▶ Task goal:
Pick out each line of the records in which the word "computer" appears.

▶ Exercise inputs:
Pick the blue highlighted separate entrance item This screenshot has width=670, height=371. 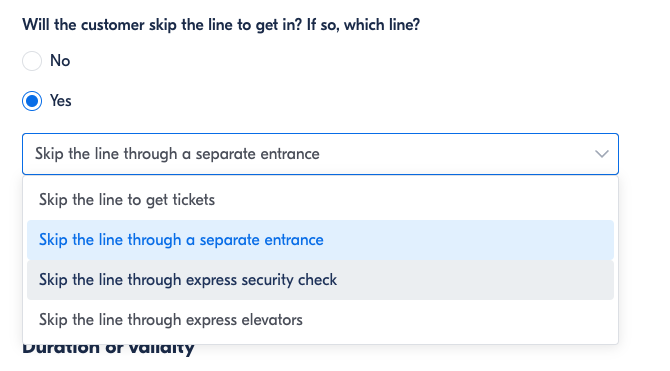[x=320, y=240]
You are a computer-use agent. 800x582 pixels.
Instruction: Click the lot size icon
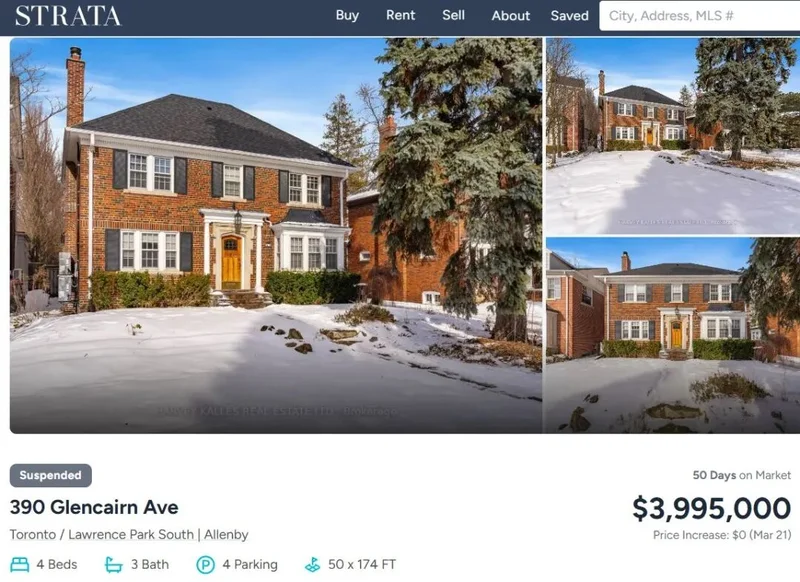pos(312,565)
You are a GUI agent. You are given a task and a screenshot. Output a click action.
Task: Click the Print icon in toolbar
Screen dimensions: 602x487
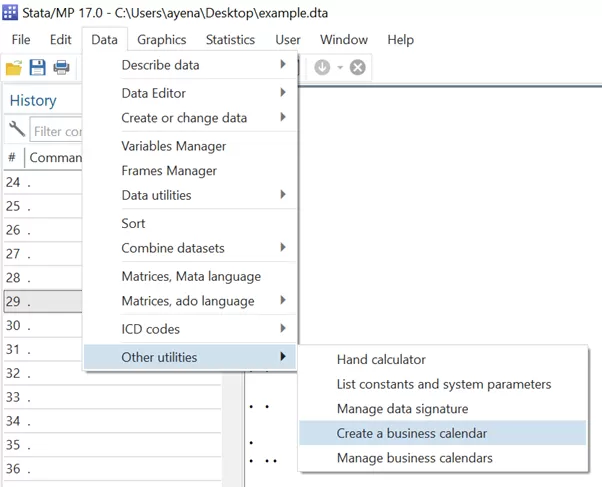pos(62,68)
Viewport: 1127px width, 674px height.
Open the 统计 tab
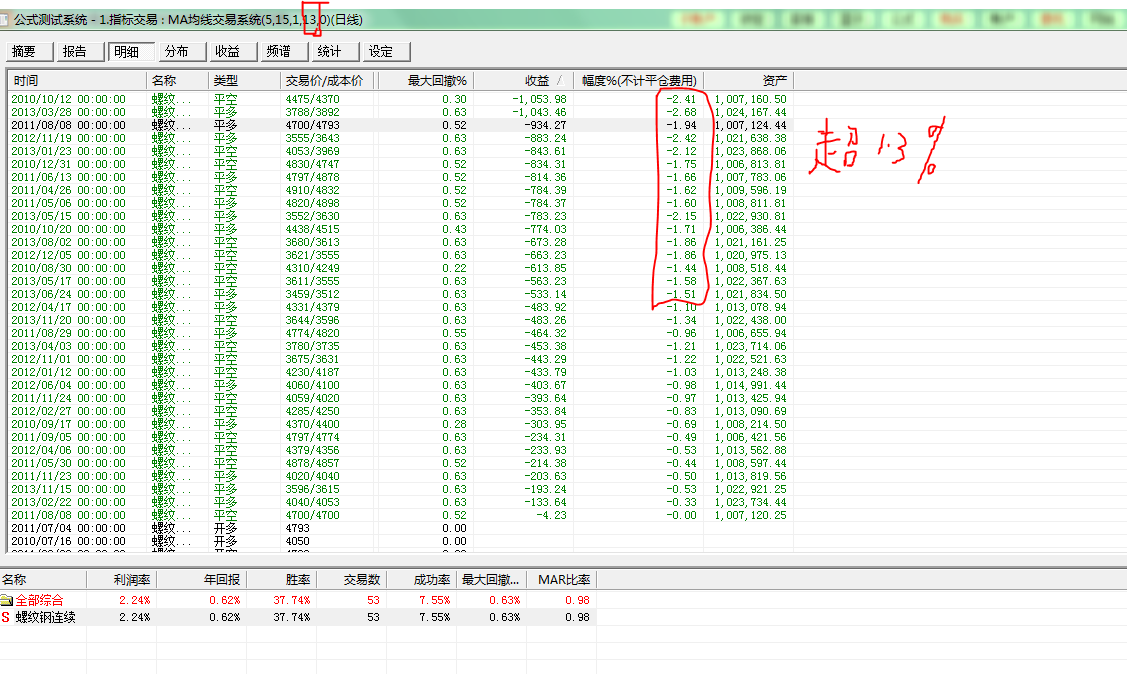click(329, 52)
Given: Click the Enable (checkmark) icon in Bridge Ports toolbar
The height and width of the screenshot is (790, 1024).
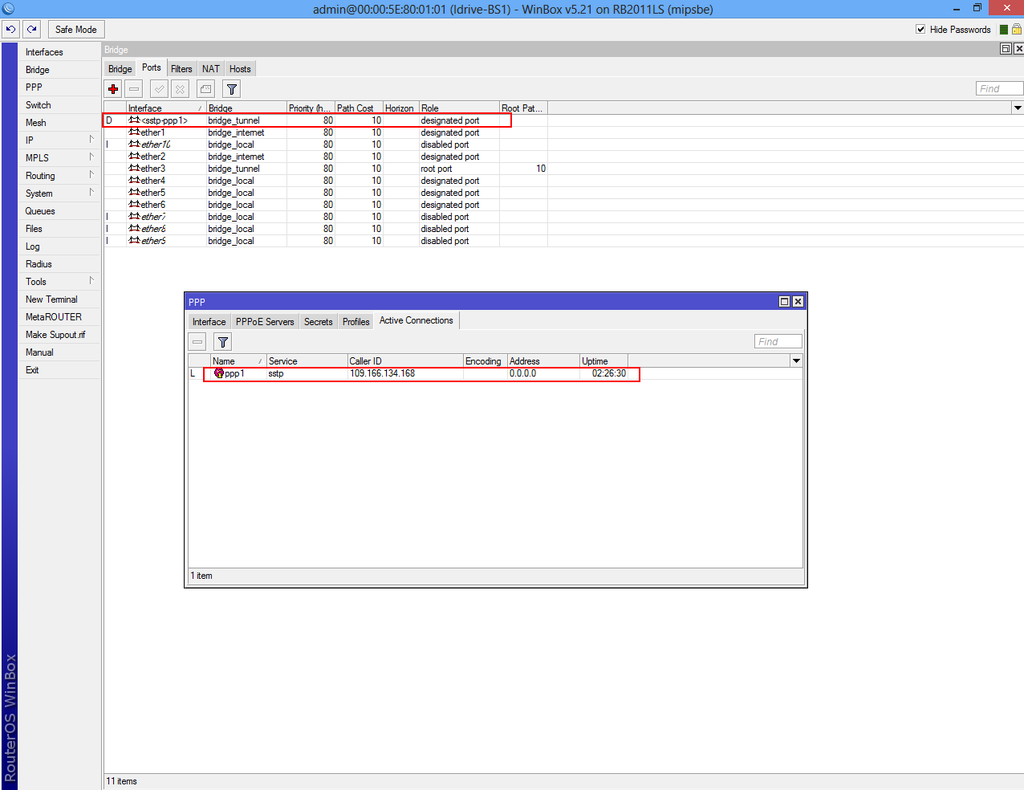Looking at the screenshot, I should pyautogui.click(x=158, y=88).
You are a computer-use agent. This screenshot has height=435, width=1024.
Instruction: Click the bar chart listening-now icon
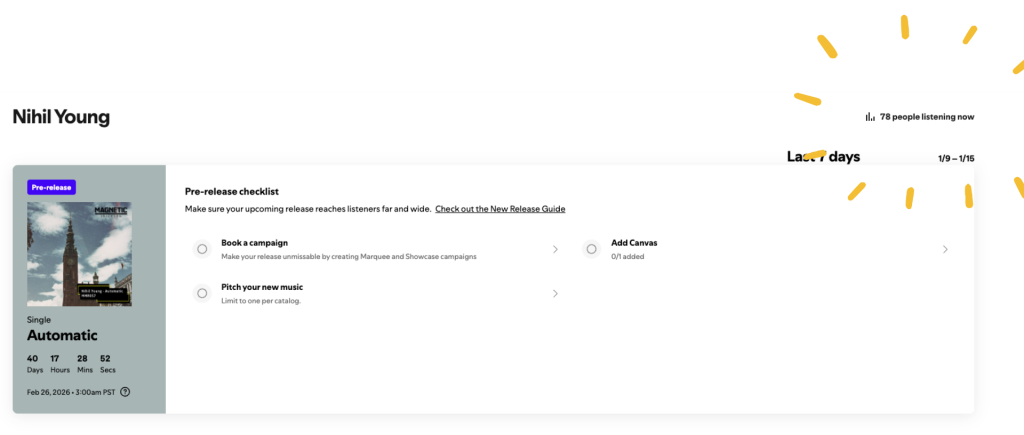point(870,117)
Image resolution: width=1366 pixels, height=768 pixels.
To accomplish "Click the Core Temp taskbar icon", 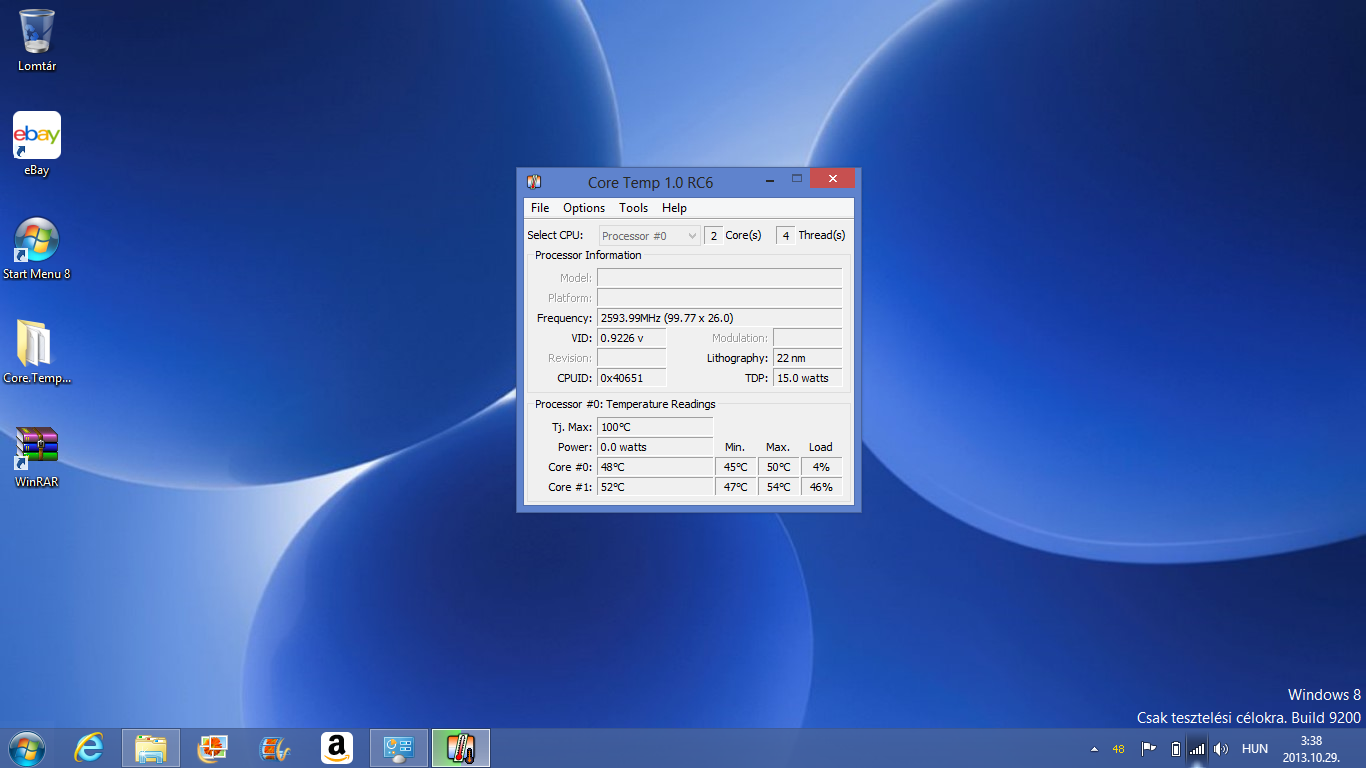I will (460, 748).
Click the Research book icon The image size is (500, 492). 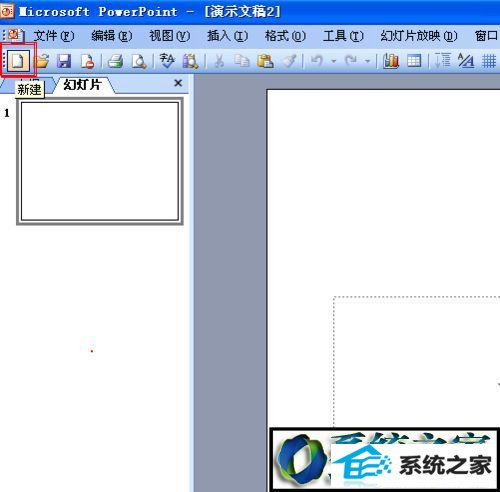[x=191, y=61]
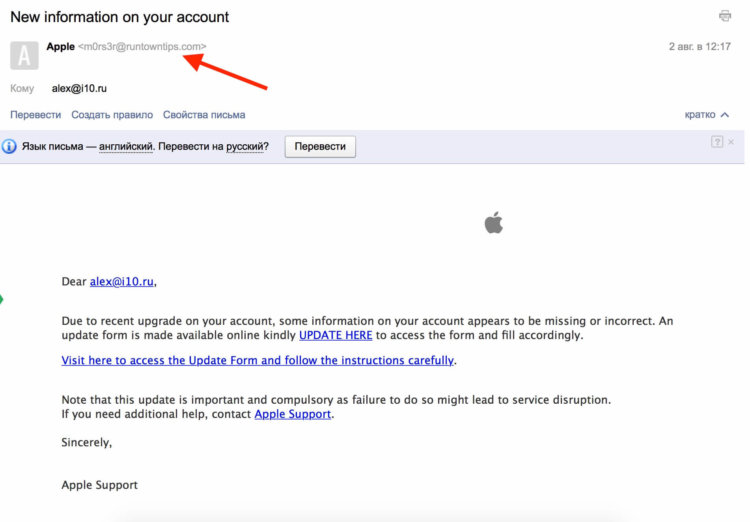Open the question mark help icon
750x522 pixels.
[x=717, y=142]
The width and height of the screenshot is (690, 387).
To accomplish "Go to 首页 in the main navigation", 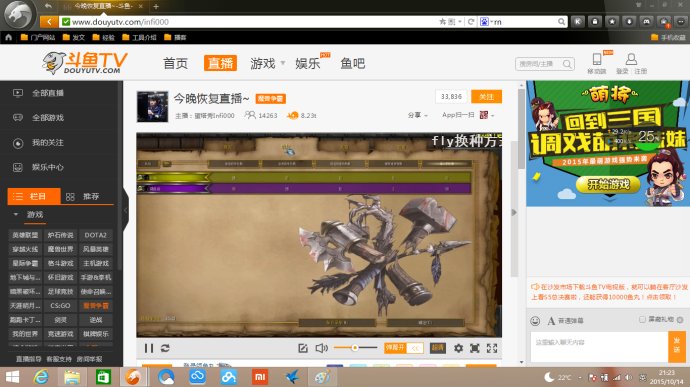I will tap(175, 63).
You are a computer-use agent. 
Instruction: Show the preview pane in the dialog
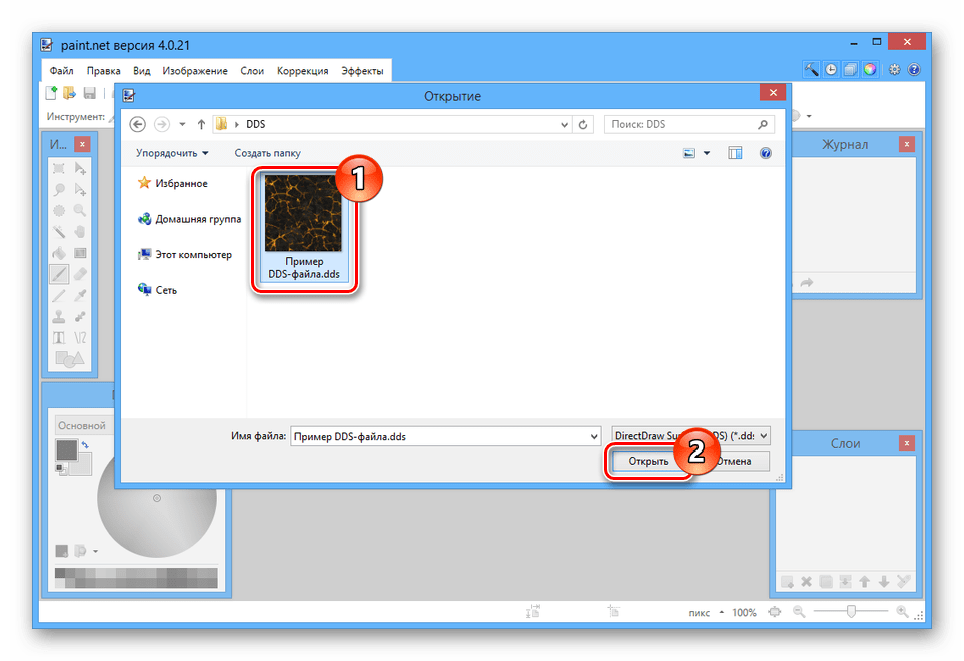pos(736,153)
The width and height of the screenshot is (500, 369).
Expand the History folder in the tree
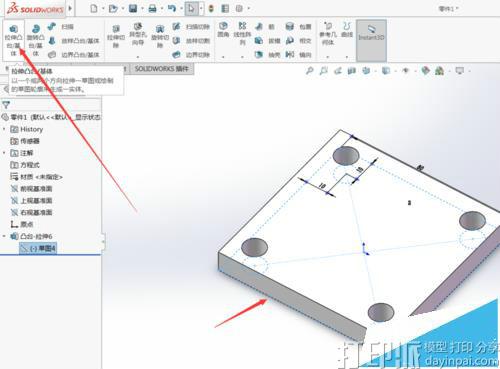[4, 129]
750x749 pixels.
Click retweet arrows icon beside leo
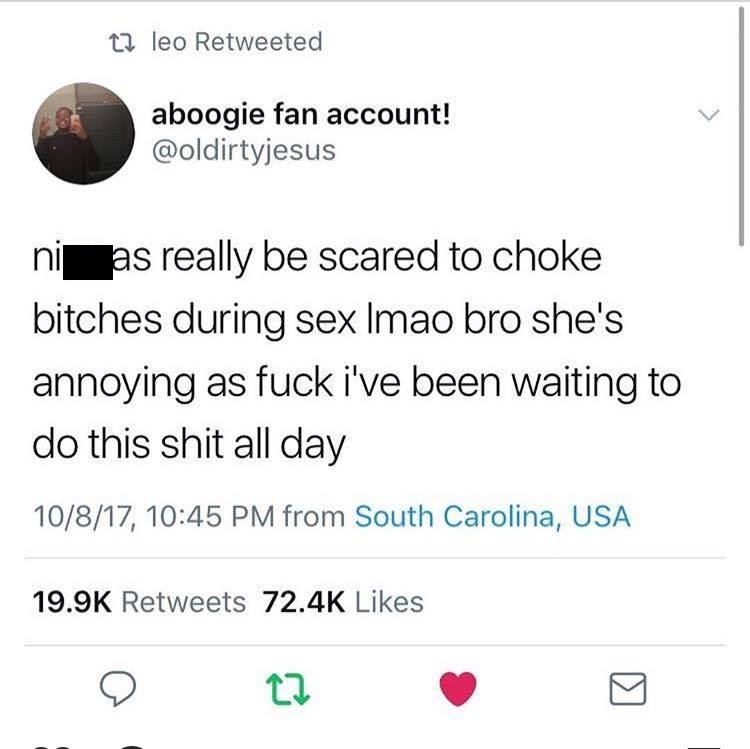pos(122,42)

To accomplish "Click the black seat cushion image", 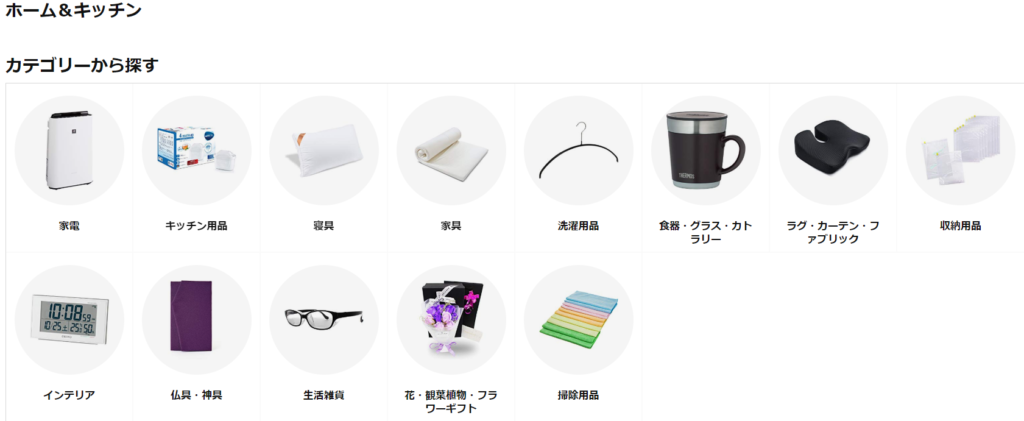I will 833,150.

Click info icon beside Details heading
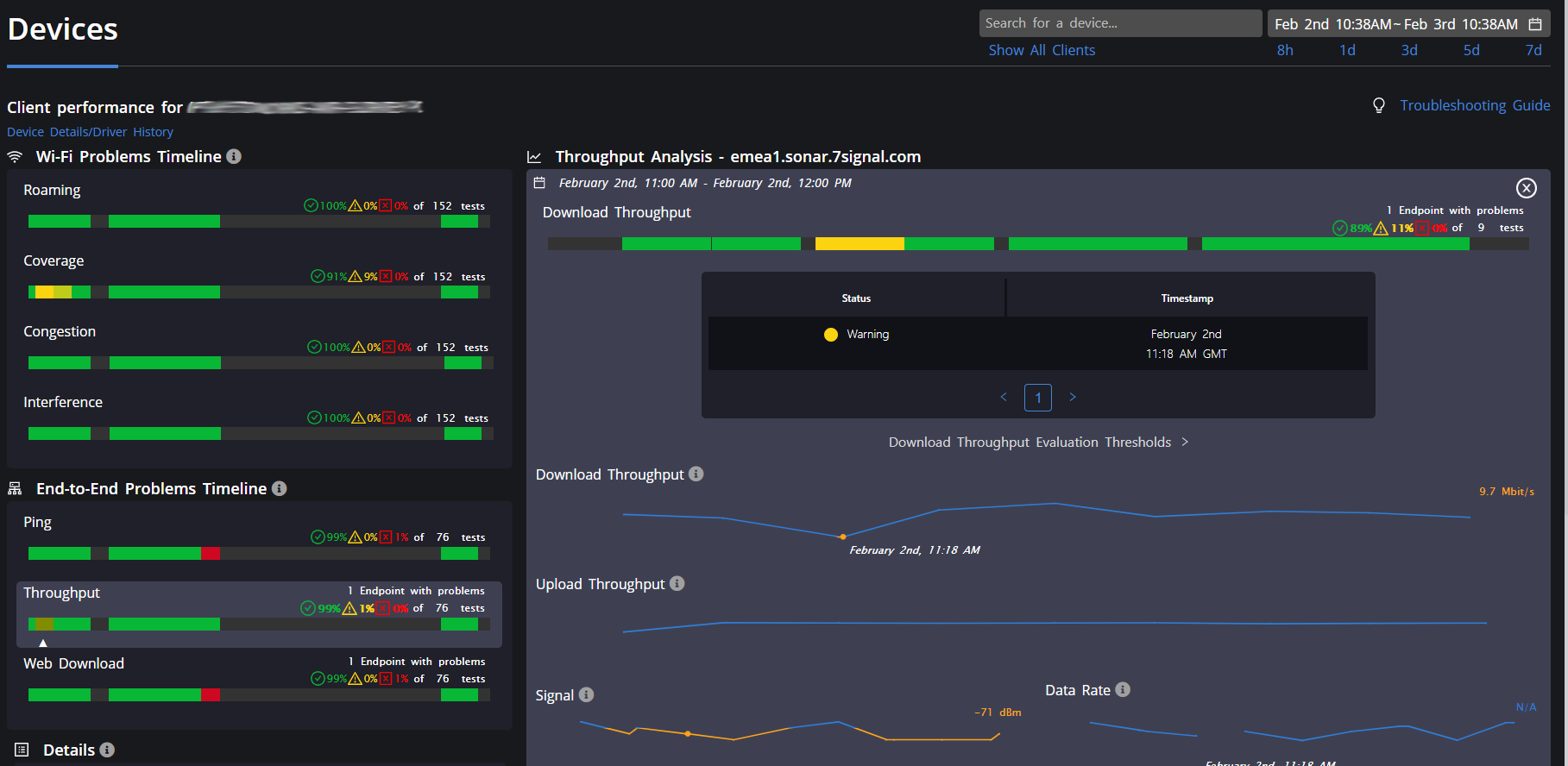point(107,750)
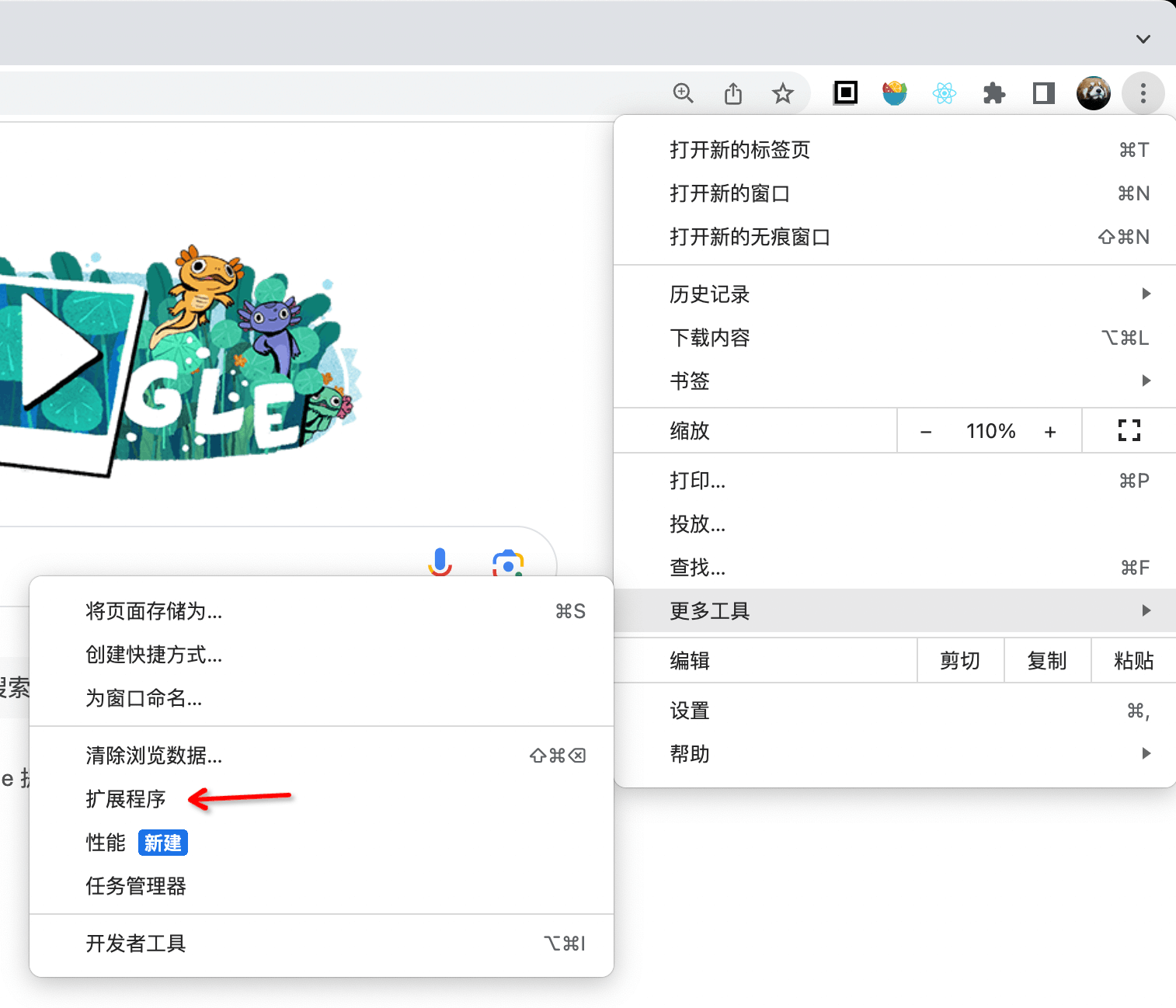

▶ Solution to this task:
You are a computer-use agent. 800x582 pixels.
You are a computer-use agent. This screenshot has height=435, width=1024.
You are a computer-use agent. 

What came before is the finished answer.